» About this task
Pick out all lines with the word "computer" from the records that follow.

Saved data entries
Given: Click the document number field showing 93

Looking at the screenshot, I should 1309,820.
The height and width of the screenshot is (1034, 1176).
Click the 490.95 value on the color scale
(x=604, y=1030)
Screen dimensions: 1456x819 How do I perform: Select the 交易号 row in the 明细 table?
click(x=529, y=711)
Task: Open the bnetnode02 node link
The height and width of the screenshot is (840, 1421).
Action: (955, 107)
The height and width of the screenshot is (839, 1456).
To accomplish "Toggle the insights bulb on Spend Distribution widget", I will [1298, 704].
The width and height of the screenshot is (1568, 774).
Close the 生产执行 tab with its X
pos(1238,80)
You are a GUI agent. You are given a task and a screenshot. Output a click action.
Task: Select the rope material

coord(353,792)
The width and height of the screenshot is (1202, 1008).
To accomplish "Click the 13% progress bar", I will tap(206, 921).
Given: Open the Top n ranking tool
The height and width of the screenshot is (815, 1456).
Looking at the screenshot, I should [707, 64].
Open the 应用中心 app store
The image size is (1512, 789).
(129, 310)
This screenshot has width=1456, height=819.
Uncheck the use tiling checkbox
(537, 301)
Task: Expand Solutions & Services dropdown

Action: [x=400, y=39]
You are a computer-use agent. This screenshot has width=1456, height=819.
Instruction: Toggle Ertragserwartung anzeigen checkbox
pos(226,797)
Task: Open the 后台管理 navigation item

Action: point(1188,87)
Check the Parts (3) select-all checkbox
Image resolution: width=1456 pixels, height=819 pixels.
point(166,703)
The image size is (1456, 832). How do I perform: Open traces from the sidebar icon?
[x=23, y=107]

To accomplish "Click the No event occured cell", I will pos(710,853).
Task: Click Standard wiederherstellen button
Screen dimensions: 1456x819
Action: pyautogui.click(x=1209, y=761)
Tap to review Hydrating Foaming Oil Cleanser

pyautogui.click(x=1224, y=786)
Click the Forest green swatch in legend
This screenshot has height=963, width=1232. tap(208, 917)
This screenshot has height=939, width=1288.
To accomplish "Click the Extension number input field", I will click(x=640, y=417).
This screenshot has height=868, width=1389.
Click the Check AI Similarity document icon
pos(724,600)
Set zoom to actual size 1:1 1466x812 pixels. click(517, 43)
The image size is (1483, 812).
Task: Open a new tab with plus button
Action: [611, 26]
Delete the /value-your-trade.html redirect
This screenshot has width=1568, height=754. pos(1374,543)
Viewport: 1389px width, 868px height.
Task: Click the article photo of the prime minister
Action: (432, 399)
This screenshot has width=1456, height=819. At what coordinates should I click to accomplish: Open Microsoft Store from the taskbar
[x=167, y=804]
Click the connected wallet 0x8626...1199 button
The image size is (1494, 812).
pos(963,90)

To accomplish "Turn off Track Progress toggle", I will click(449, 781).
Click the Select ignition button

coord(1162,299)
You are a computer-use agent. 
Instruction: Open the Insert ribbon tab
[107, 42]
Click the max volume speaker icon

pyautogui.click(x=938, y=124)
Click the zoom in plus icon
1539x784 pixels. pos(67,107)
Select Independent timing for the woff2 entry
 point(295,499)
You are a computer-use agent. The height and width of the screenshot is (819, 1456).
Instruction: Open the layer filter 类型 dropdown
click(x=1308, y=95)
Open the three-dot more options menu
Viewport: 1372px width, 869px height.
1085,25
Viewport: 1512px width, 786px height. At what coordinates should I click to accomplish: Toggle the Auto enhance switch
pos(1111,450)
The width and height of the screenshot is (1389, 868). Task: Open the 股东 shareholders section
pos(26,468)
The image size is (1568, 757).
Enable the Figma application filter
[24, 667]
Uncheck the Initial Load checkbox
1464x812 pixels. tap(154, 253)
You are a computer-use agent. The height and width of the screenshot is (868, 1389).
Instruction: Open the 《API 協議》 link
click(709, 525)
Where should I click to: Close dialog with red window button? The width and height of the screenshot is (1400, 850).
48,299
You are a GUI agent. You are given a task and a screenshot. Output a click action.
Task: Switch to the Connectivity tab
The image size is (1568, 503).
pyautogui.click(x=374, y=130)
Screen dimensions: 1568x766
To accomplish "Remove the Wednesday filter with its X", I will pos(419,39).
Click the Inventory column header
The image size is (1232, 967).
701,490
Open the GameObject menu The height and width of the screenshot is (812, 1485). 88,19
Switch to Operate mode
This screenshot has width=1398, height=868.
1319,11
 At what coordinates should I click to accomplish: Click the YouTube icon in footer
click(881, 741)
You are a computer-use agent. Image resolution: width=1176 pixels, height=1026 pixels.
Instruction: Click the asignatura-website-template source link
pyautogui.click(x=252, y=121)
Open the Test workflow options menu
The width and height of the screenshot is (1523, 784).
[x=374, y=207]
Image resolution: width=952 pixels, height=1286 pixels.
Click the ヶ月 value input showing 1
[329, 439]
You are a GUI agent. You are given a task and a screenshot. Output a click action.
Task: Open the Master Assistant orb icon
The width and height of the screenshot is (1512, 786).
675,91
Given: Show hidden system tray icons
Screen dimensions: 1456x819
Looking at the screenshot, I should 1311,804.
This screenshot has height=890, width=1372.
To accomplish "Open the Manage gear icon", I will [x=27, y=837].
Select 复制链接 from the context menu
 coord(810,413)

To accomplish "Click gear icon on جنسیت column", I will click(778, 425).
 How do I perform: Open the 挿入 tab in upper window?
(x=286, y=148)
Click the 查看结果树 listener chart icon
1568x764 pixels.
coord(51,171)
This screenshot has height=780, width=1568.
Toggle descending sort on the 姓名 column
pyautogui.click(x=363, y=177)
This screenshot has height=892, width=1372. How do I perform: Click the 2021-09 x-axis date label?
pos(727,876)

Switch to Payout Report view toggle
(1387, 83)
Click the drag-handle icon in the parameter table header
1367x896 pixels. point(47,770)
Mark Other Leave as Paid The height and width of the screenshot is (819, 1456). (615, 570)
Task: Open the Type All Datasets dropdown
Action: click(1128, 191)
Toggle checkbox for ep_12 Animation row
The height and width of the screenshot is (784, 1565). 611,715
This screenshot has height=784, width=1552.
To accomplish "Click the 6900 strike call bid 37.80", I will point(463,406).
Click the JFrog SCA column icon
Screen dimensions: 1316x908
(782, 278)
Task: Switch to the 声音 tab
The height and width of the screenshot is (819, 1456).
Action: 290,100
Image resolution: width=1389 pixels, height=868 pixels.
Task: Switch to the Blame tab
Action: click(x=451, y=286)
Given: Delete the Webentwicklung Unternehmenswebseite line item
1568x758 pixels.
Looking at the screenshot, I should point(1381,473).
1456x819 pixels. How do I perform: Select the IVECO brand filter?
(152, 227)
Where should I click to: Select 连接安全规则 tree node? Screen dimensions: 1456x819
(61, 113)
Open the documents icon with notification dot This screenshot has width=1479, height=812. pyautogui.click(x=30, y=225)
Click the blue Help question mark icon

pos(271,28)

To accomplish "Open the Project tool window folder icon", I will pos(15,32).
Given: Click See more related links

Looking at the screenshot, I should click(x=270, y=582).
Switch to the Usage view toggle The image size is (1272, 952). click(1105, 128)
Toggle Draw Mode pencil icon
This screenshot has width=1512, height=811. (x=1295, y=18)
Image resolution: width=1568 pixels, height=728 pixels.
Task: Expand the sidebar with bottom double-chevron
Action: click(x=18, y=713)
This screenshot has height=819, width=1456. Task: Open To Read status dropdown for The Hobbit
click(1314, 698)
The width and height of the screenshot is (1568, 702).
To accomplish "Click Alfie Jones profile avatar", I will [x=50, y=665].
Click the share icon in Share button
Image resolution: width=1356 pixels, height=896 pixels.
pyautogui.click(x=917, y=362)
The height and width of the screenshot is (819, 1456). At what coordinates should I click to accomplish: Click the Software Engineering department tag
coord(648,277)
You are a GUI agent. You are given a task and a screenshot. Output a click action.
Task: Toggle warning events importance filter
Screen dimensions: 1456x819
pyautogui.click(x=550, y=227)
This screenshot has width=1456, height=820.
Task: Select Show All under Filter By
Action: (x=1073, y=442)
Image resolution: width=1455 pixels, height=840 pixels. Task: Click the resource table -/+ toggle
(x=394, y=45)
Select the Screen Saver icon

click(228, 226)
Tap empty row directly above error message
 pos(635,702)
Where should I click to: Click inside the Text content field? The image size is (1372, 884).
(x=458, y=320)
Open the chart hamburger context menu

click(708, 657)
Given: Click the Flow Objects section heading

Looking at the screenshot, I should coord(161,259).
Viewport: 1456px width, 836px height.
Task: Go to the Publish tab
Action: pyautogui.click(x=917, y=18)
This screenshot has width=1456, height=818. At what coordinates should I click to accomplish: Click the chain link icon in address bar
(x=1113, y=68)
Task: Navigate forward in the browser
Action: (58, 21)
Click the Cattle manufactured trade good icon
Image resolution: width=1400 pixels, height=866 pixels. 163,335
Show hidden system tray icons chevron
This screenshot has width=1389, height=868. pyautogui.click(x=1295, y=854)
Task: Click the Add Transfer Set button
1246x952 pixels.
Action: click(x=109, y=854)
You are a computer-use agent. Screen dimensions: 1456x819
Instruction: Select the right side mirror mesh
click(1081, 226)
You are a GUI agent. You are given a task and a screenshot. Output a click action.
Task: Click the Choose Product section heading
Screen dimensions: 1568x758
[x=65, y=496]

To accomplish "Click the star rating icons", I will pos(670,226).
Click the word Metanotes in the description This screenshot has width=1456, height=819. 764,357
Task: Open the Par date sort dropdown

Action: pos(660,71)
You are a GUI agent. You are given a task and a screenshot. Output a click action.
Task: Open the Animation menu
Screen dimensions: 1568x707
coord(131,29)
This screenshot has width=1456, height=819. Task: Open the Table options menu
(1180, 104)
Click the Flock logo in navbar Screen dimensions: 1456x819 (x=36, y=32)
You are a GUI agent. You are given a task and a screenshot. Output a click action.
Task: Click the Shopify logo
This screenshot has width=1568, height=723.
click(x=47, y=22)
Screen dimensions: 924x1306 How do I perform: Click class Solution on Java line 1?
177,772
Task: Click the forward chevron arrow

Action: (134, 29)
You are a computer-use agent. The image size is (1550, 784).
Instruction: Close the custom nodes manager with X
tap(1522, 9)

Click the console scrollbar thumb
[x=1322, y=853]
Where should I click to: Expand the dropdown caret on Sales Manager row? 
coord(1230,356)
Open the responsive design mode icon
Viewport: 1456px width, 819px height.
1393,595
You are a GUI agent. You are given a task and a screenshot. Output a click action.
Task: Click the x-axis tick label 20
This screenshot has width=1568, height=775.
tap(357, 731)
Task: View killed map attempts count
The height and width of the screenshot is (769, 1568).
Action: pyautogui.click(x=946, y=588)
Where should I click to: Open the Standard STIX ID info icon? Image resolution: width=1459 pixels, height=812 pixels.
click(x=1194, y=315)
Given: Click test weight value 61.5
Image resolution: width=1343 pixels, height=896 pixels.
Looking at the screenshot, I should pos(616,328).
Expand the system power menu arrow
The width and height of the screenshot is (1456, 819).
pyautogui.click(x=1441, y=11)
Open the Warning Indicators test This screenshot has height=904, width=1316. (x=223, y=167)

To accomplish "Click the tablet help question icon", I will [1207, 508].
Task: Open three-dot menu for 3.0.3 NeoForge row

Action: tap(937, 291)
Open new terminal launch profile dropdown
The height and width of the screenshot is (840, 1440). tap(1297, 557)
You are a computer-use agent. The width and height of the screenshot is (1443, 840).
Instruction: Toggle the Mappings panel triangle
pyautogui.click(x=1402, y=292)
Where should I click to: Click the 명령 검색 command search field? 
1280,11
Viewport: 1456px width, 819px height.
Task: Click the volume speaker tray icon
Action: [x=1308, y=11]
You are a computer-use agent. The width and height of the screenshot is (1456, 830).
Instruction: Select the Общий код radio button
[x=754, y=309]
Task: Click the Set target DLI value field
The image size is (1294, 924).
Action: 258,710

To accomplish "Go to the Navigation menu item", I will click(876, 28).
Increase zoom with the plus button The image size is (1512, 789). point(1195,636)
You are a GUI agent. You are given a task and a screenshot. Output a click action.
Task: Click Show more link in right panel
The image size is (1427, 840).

» Solution to the problem
You are a computer-use agent. This screenshot has width=1456, height=819.
You are a computer-use agent. 
You are a computer-use agent. The height and width of the screenshot is (819, 1456).
You are a computer-use agent. The height and width of the screenshot is (868, 1389).
You are a computer-use agent. Image resolution: width=1176 pixels, height=1026 pixels.
You are a computer-use agent. Screen dimensions: 1456x819
You are a computer-use agent. The image size is (1550, 784).
You are a computer-use agent. The width and height of the screenshot is (1443, 840).
You are a computer-use agent. The width and height of the screenshot is (1456, 830).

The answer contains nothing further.